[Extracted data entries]
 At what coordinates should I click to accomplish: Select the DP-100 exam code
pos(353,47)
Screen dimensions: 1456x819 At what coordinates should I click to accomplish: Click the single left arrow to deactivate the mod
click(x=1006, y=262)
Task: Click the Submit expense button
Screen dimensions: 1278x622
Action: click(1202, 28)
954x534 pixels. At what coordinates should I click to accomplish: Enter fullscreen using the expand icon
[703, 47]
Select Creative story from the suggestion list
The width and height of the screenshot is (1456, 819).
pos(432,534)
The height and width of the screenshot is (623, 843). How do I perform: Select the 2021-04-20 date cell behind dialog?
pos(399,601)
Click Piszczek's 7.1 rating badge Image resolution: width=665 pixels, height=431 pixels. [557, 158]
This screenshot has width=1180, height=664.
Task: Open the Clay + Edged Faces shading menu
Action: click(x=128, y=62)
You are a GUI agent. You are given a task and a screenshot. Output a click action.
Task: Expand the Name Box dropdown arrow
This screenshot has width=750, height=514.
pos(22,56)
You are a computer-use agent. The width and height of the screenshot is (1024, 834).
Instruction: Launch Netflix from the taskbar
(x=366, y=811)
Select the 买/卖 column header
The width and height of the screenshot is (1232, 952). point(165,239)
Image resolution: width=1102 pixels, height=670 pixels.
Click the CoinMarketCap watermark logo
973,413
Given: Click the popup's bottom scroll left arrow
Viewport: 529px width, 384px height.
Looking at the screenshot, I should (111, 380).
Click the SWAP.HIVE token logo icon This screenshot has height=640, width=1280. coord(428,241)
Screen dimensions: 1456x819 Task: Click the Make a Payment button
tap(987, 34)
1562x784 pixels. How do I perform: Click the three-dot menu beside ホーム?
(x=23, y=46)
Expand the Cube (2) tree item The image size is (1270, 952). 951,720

_Goal_: Copy the stretch of entries above from the line that contains "954x534 pixels. At" through the line that contains "Action: click(x=128, y=62)", keeping every line identical.

_Result_:
954x534 pixels. At what coordinates should I click to accomplish: Enter fullscreen using the expand icon
[703, 47]
Select Creative story from the suggestion list
The width and height of the screenshot is (1456, 819).
pos(432,534)
The height and width of the screenshot is (623, 843). How do I perform: Select the 2021-04-20 date cell behind dialog?
pos(399,601)
Click Piszczek's 7.1 rating badge Image resolution: width=665 pixels, height=431 pixels. [557, 158]
This screenshot has width=1180, height=664.
Task: Open the Clay + Edged Faces shading menu
Action: click(x=128, y=62)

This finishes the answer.